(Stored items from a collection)
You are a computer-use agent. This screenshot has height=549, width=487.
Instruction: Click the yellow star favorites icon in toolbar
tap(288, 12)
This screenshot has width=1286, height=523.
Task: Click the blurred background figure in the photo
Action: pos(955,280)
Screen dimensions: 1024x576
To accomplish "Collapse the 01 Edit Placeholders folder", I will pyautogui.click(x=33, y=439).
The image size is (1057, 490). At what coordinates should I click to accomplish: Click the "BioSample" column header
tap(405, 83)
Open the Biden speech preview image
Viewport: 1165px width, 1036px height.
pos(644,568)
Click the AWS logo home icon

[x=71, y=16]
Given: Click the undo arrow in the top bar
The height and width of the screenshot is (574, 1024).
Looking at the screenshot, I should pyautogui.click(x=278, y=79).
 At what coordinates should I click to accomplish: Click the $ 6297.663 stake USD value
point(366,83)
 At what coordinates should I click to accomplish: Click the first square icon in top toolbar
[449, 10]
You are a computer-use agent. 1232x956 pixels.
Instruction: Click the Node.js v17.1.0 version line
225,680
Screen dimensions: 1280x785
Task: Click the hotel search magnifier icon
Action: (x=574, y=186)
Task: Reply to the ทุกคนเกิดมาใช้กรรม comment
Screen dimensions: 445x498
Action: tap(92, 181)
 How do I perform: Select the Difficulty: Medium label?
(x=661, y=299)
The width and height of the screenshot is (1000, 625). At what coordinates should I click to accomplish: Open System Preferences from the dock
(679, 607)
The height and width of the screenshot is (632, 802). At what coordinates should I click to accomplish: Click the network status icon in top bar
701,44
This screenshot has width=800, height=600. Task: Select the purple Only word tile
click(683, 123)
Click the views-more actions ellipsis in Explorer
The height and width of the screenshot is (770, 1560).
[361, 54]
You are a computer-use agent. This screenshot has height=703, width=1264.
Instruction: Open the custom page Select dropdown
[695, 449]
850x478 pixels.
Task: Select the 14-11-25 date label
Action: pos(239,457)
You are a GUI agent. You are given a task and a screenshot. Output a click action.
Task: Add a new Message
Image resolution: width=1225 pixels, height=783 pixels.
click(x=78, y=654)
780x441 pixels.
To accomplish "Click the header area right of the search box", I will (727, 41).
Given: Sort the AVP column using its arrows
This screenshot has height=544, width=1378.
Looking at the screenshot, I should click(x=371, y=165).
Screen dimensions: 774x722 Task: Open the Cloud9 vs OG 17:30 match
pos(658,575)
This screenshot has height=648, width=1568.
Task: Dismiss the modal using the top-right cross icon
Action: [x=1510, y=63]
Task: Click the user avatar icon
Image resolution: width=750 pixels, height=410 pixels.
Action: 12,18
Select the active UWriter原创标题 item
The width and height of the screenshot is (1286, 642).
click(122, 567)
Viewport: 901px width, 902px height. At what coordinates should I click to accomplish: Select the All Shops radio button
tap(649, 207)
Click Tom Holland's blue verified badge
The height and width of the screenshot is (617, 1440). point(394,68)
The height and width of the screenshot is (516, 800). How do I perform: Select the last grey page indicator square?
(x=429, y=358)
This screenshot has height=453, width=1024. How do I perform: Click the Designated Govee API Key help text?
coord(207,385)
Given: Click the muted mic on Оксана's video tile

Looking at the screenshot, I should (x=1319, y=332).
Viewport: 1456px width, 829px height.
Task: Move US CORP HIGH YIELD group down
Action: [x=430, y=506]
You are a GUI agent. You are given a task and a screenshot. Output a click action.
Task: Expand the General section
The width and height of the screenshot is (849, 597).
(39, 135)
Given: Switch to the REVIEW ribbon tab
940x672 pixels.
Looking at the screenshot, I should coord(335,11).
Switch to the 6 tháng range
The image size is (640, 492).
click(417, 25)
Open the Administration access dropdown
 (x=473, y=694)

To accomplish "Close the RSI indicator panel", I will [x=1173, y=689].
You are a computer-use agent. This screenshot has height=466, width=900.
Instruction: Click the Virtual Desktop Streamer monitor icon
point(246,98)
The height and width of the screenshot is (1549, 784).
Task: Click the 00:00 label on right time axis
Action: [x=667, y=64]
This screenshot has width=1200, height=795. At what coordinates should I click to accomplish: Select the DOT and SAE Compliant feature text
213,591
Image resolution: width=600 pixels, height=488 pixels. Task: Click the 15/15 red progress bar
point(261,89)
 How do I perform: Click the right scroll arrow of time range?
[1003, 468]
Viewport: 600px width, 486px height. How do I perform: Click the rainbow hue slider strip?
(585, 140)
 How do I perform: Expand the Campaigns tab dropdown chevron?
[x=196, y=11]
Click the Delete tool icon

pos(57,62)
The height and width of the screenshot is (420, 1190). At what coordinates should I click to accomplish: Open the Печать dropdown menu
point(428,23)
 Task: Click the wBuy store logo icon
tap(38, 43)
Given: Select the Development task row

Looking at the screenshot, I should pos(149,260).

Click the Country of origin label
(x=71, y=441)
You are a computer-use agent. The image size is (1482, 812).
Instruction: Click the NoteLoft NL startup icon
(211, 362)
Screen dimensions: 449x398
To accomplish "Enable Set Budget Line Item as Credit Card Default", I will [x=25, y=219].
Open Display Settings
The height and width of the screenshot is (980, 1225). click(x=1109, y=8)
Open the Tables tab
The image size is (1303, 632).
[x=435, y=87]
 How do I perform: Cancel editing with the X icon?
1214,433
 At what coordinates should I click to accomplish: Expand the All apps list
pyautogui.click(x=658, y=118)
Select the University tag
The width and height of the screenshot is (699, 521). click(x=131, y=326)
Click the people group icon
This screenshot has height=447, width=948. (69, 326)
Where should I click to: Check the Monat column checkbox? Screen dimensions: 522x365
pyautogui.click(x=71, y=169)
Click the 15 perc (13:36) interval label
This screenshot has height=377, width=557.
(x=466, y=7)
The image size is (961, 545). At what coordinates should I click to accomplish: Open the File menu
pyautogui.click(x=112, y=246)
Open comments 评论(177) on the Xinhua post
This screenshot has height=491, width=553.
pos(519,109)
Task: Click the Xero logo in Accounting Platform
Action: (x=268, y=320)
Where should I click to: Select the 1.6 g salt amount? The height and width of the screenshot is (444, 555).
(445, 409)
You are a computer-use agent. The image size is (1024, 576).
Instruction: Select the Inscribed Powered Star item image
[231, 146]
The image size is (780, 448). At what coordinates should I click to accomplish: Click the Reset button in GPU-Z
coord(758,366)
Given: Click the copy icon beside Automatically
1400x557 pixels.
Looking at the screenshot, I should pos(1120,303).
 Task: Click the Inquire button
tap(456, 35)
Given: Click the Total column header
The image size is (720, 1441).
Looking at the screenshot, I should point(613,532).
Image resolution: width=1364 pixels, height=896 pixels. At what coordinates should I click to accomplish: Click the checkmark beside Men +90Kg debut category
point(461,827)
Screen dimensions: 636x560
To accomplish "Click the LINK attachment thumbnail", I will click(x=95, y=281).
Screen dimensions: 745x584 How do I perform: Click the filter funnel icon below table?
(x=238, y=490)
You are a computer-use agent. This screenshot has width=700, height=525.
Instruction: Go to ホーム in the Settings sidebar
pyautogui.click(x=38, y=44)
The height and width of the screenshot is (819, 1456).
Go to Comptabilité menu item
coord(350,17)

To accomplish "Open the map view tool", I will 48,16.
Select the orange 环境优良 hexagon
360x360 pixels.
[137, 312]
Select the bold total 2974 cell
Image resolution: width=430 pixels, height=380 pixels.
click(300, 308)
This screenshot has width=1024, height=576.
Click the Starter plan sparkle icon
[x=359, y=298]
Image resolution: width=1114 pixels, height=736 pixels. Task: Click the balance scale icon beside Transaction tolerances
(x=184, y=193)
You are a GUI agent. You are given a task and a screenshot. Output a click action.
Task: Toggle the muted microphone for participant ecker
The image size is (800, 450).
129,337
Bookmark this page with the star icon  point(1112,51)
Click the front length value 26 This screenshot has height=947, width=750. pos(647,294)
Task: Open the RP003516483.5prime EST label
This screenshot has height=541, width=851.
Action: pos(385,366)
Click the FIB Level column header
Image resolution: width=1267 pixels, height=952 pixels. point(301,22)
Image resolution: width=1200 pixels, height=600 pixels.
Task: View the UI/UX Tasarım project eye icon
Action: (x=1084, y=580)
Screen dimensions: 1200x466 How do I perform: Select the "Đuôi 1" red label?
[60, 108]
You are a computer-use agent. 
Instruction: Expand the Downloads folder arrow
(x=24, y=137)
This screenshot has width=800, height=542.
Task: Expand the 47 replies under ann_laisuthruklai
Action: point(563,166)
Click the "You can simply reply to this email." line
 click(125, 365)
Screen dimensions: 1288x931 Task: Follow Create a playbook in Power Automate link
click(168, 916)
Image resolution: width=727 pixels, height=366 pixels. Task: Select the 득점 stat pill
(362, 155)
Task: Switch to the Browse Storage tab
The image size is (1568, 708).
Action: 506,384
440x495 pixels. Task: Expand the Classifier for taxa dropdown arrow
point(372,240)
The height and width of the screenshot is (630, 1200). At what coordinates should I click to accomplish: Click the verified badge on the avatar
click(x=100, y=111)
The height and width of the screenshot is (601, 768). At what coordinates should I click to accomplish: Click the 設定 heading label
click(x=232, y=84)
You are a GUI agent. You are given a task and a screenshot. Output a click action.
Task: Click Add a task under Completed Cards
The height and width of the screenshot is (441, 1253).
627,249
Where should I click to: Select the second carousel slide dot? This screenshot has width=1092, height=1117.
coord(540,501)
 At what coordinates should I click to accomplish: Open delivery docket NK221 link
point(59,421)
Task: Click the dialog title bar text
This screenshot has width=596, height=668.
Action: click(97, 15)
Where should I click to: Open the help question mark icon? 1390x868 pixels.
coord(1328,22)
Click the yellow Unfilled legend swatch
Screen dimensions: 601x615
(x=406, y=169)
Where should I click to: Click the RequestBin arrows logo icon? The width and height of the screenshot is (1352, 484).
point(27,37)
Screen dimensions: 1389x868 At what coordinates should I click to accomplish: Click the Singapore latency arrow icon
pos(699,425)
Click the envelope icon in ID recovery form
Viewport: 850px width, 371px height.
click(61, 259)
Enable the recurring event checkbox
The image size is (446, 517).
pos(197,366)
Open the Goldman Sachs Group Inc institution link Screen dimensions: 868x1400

Task description:
Both the line containing "Instruction: Open the" and the line containing "Given: Sort the AVP column using its arrows" belong in the answer. Print them and every line above that falls between them exactly, and no others.

Solution below:
Instruction: Open the custom page Select dropdown
[695, 449]
850x478 pixels.
Task: Select the 14-11-25 date label
Action: pos(239,457)
You are a GUI agent. You are given a task and a screenshot. Output a click action.
Task: Add a new Message
Image resolution: width=1225 pixels, height=783 pixels.
click(x=78, y=654)
780x441 pixels.
To accomplish "Click the header area right of the search box", I will (727, 41).
Given: Sort the AVP column using its arrows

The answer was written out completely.